I was post-BODYPUMP and post-shower and in a big ole hurry to get dressed so I could meet my friend for a little shopping/girl-time. I threw on a long navy blue sweater and grabbed my skinny jeans. I put one foot in and tugged. And tugged. And tugged. I put the second foot in and pulled. And pulled. And thanked God I only have two legs. After what seemed like 10 minutes, my jeans were on.
I threw the pair off in disgust, swapping them for a more forgiving bootcut, and stomped down the stairs.
"I think my calves are too big for my skinny jeans," I lamented to Mark.
In his sassiest voice, he said, "Girl, there ain't nothing skinny about your legs."
And then I told him that we were seeing "Twilight" and not Oscar-worthy "Lincoln." I might have also told him that he was a jerk. (Note: He has assured me that he never meant to offend.)
I remember the day I was able to buy those Old Navy skinny jeans.
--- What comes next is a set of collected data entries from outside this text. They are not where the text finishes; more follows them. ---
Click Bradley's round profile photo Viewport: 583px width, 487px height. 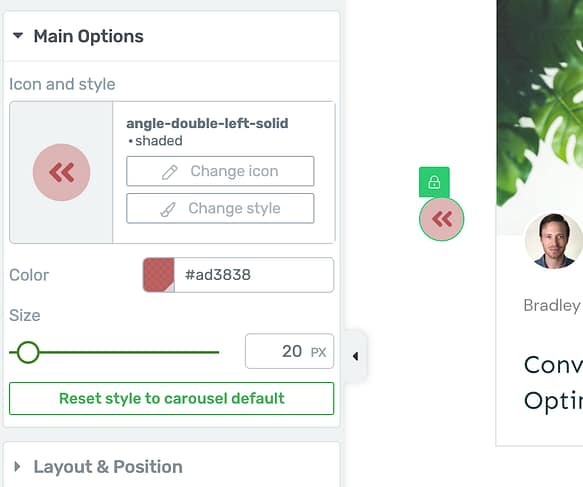[x=554, y=241]
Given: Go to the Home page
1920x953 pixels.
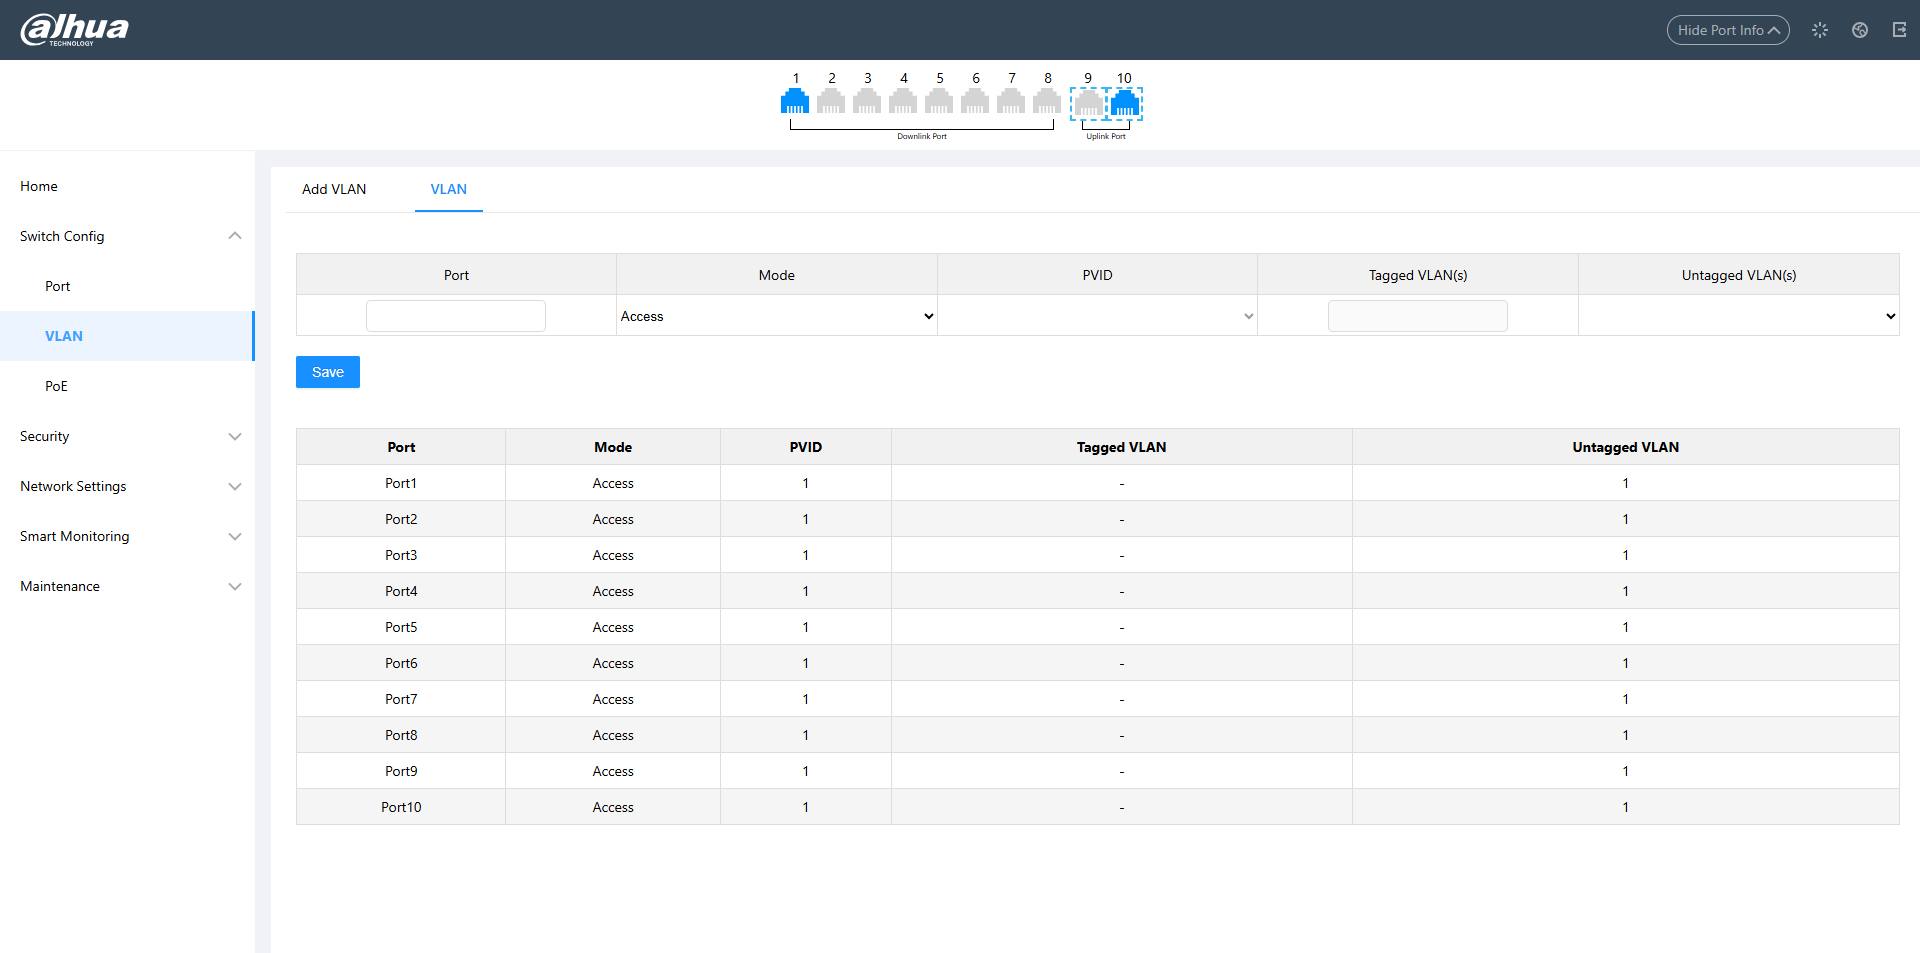Looking at the screenshot, I should 39,186.
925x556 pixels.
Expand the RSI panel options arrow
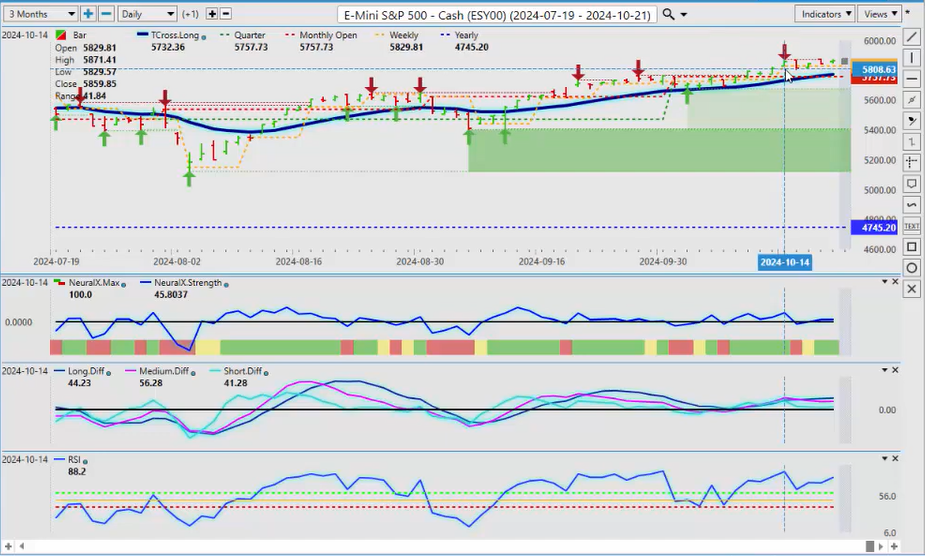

It seemed like such a huge victory - not only did I like the size on the tag but I was wearing a style I never thought I could. I wore them every chance I got, feeling skinny and confident, until my pregnant belly could no longer squeeze into them.
It was a celebration-worthy event post-partum, as you can imagine, when I was able to pull them on again and wear them with my favorite J.Crew riding boots. It was as if I was back. The me I had worked so hard for.
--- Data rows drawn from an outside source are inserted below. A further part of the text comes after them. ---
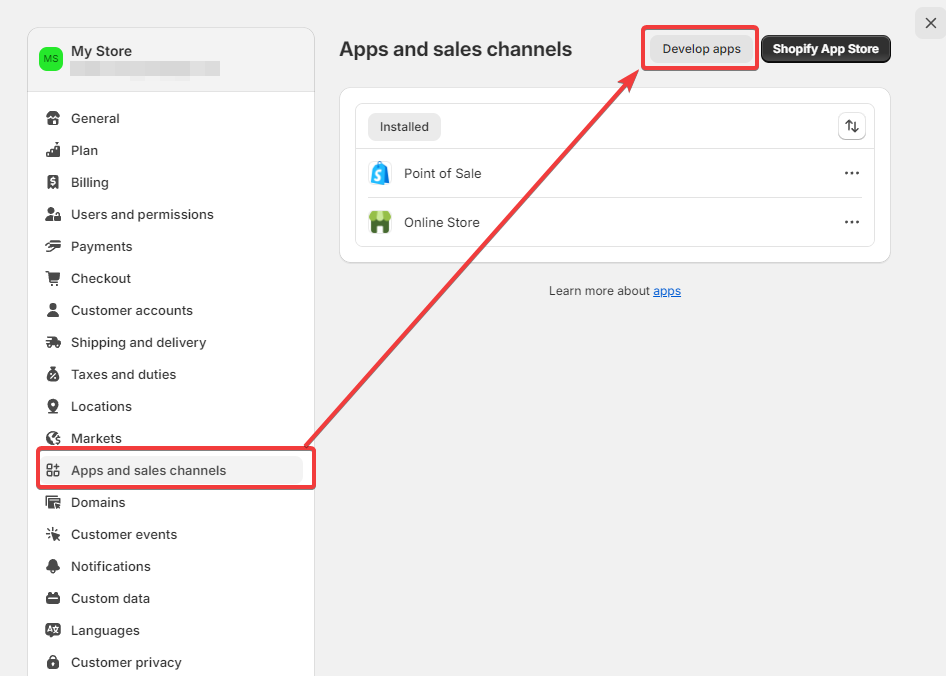
Task: Click the Markets globe icon
Action: click(52, 438)
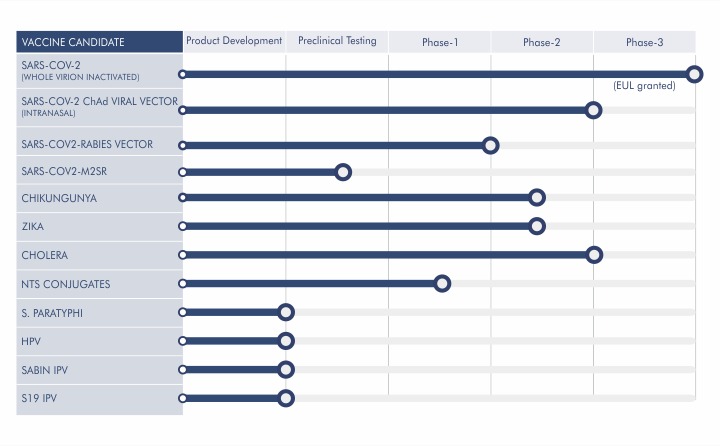720x446 pixels.
Task: Click the Phase-2 column header
Action: tap(542, 42)
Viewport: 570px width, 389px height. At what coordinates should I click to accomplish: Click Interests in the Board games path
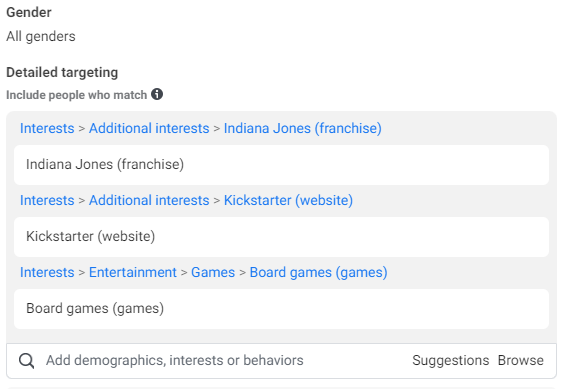[x=47, y=272]
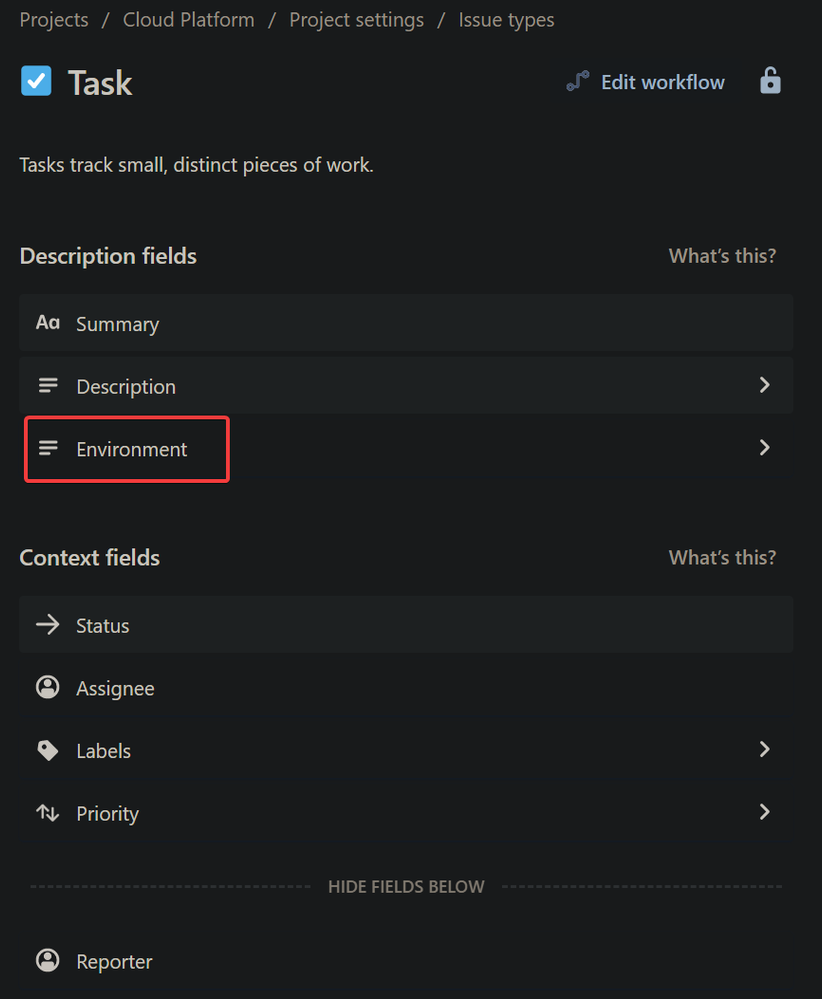Open the Edit workflow button
The height and width of the screenshot is (999, 822).
click(645, 82)
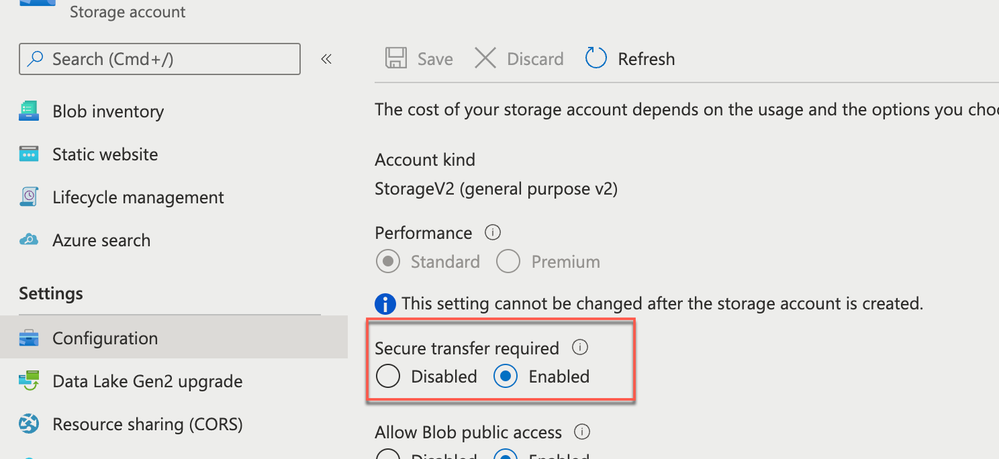Click the Data Lake Gen2 upgrade icon
Viewport: 999px width, 459px height.
click(x=29, y=382)
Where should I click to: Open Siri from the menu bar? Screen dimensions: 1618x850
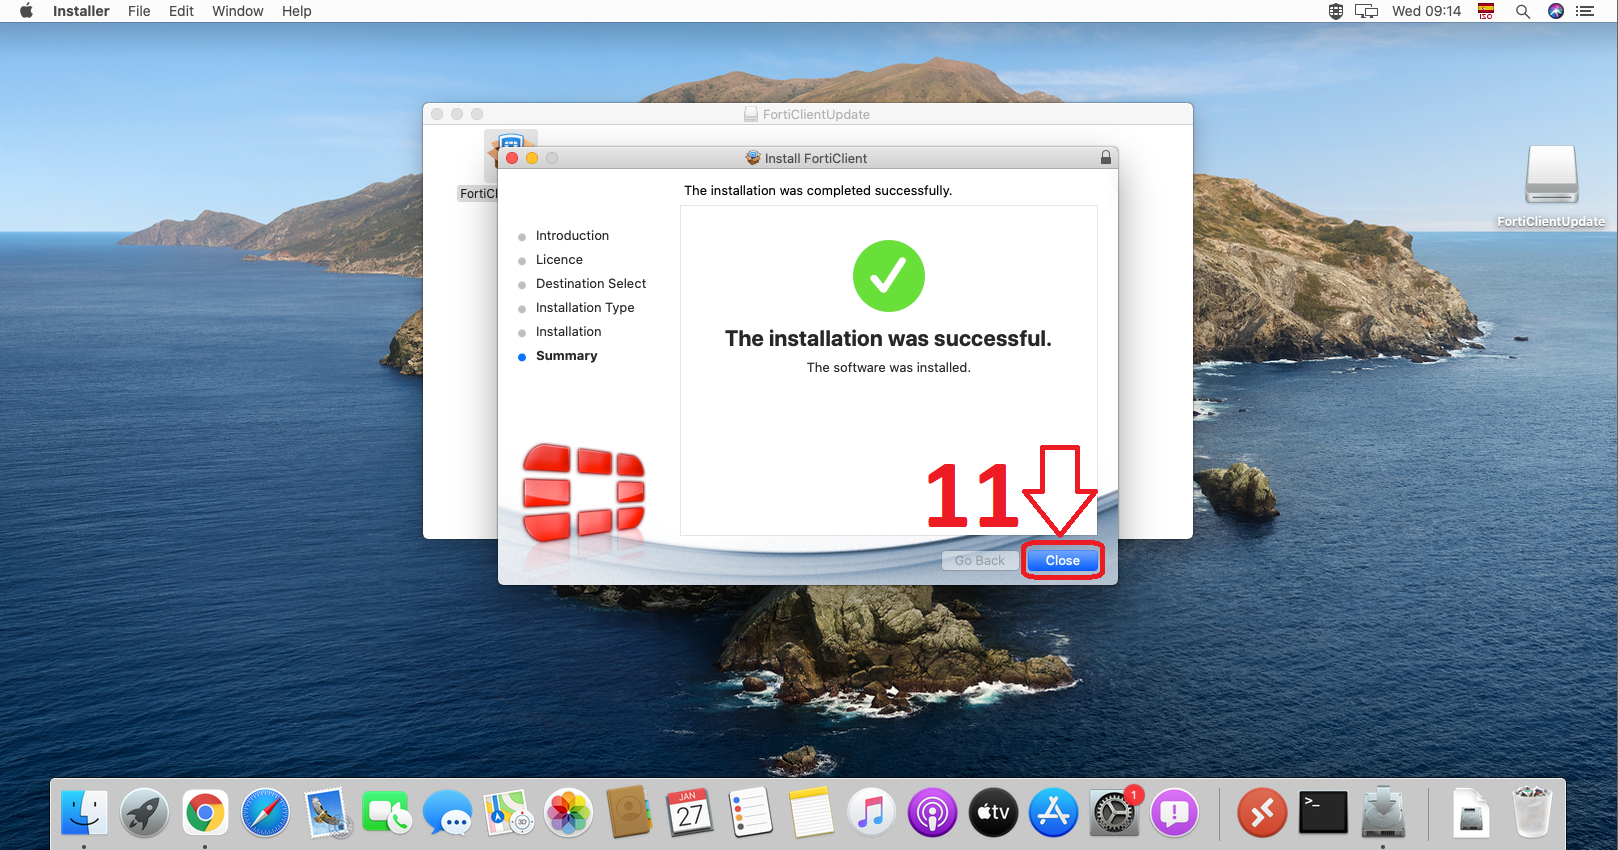1555,11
You can imagine then the disappointment I felt on Saturday when it was apparent that they no longer fit the way I liked, and Mark's facetious comment stung. I tried to chock up the ill-fitting pants to swollen legs from a hot shower and hard workout but I knew, deep down, that I couldn't deny the fact that my legs are bigger. I've noticed it when I wear my cords, my calves straining the fabric. My riding boots don't seem as loose.
But I also can't deny that they are bigger, in part, because they are stronger.
Regular BODYPUMP classes, "extracurricular" strength workouts and high mileage from marathon training, left my legs lean (with the exception of extra skin and stubborn cellulite that serves as a reminder of my obese days). I can squat more than 45 pounds for an entire BP track. I can see my quads with a little flexing. I have a bit of definition between the hamstring and gluteus maximus. Oh, how I love that curve.
When I lost weight, I surprised everyone by getting rid of a rather, well, voluptuous bottom. I was looking in the mirror recently, and I noticed that it seems to have returned.
With a (bit of) vengeance. And, to be honest, I think I rather like.
I might not be as slender as I used to be pre-baby but I feel like I look healthier, fitter and stronger. I am not sure if I've ever felt prouder of the body - not only because of the way it looks but because I can see the fruits of my labor. And the results only motivate me to work harder. Become stronger.
It might mean that I might have to abandon slim cut styles or wear a size bigger. It might mean my ego might get a bit deflated when shopping for clothes. It might mean that things will hug me differently than before.
I refuse to be self-conscious. No tantrums (from now on) will be thrown and tears will not be shed. Why? Because strong is the new sexy.